Over the past two decades, researchers have published limited studies on animal placentophagy. However, the research on human placentophagy is uncharted territory. Benyshek and Young, who have been studying placentas since 2008, are hoping to lead the nation in this emerging field of study.

On Wednesday, Benyshek and Young published the first study of human placentophagy, which looked at women's motivations and experience with ingesting placenta.

UNLV's survey of nearly 200 women around the world found that most respondents who consumed placenta did it to improve their mood and energy.

The women in the study were overwhelmingly American, white, married, college-educated and solidly middle- to upper-middle class. Most of the women had home births.
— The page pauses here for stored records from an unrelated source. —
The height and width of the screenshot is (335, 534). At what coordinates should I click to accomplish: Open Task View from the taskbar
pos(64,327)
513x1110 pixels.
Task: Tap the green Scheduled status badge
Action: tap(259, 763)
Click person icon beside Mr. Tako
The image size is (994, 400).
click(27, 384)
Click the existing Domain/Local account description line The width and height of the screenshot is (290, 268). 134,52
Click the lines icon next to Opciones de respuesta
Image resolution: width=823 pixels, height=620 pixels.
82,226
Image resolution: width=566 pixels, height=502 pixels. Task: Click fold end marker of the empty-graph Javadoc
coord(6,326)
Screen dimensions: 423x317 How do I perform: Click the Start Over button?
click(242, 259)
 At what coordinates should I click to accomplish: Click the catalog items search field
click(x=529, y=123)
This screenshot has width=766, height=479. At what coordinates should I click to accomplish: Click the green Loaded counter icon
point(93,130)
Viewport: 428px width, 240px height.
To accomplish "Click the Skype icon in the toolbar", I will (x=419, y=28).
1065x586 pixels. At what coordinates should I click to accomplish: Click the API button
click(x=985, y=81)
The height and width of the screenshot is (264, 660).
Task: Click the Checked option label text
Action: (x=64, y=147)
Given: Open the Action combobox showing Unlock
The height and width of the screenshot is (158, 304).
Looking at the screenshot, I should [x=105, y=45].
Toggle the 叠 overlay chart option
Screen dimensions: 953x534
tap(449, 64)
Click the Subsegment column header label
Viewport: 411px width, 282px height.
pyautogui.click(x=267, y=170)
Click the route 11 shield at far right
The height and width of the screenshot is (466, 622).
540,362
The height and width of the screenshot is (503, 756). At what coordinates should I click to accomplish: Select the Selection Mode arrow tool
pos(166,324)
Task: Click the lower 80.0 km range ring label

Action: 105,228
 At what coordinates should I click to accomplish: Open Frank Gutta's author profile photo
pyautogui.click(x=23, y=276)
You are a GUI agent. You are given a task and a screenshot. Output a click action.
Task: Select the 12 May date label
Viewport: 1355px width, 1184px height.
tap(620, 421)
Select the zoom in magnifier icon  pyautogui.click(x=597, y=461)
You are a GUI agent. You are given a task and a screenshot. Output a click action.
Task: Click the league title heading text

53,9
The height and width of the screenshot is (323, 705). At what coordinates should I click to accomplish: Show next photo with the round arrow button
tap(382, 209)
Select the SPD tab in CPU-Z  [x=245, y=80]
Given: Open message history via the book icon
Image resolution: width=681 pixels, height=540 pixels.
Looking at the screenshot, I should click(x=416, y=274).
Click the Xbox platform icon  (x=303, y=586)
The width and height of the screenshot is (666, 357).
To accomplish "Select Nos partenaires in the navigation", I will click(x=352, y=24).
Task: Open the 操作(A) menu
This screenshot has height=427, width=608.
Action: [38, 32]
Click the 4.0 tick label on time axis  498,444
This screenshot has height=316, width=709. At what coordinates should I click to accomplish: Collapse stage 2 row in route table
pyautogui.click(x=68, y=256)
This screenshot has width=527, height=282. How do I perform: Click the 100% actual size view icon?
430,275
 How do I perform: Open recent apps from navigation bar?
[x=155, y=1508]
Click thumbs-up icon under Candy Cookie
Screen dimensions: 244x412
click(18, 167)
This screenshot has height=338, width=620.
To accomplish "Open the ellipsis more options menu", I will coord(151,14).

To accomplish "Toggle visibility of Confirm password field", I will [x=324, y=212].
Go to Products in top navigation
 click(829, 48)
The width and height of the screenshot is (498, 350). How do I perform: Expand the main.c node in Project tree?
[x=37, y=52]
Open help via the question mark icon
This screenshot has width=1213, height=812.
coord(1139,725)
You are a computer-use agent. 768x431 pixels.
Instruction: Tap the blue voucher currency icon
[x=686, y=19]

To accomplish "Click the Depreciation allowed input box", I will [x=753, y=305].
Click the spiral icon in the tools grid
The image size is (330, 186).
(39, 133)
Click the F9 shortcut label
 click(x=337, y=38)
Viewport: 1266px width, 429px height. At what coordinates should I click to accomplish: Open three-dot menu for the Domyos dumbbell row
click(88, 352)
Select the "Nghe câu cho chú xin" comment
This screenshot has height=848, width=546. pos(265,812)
An overwhelming majority found it to be a positive experience. Nearly everyone said they would try it again.

•••

Click to enlarge photo

These are the placenta pills that were made for Lisa Stark from her son Will's placenta Thursday, Feb. 21, 2013.

Stark didn't need the UNLV study to tell her what she already knew.

Before she started taking her placenta pills, Stark said she was short-tempered and anxious. Small disturbances or tasks, such as trying to find a missing object, had a tendency to set her off.

"I lost it," Stark said. "Emotionally, I couldn't deal with what was happening. I was mad at my toddler and husband, and I felt completely overwhelmed."

Postpartum depression is often underdiagnosed in new mothers, and it could take weeks for a woman's body to readjust to her pre-pregnancy hormone levels, Selander said. That gap leaves many new mothers in the lurch.

The placenta pills — while unfounded scientifically — are fast becoming the natural alternative to chemical antidepressants. In fact, many husbands are some of the strongest proponents of maternal placentophagy, Selander said.

The Starks first heard about the placenta pills two years ago at a birthing class. Stark's husband, Brent, quickly latched on to the idea. The commercial airline pilot wasn't certain of the science behind it, but saw firsthand the difference it made.

"I felt blissed out," Lisa Stark said. "I felt calm and happy, and all of that anxiety was gone."

But what about the taste?

"It's not like you're chewing it," Stark said, smiling. "It's more like you're swallowing it. You don't taste much of anything."